_DIRECTIONS FOR THIS TASK_.
Retype the data below, every word of it, exactly.
◆ ◆ ◆ ◆
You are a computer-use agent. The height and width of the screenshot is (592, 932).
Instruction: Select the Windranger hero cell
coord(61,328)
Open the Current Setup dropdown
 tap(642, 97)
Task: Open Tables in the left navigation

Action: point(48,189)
◆ ◆ ◆ ◆
_RESULT FOR THIS EXERCISE_.
You are a computer-use agent. The height and width of the screenshot is (592, 932).
Instruction: Select the Windranger hero cell
coord(61,328)
Open the Current Setup dropdown
 tap(642, 97)
Task: Open Tables in the left navigation

Action: point(48,189)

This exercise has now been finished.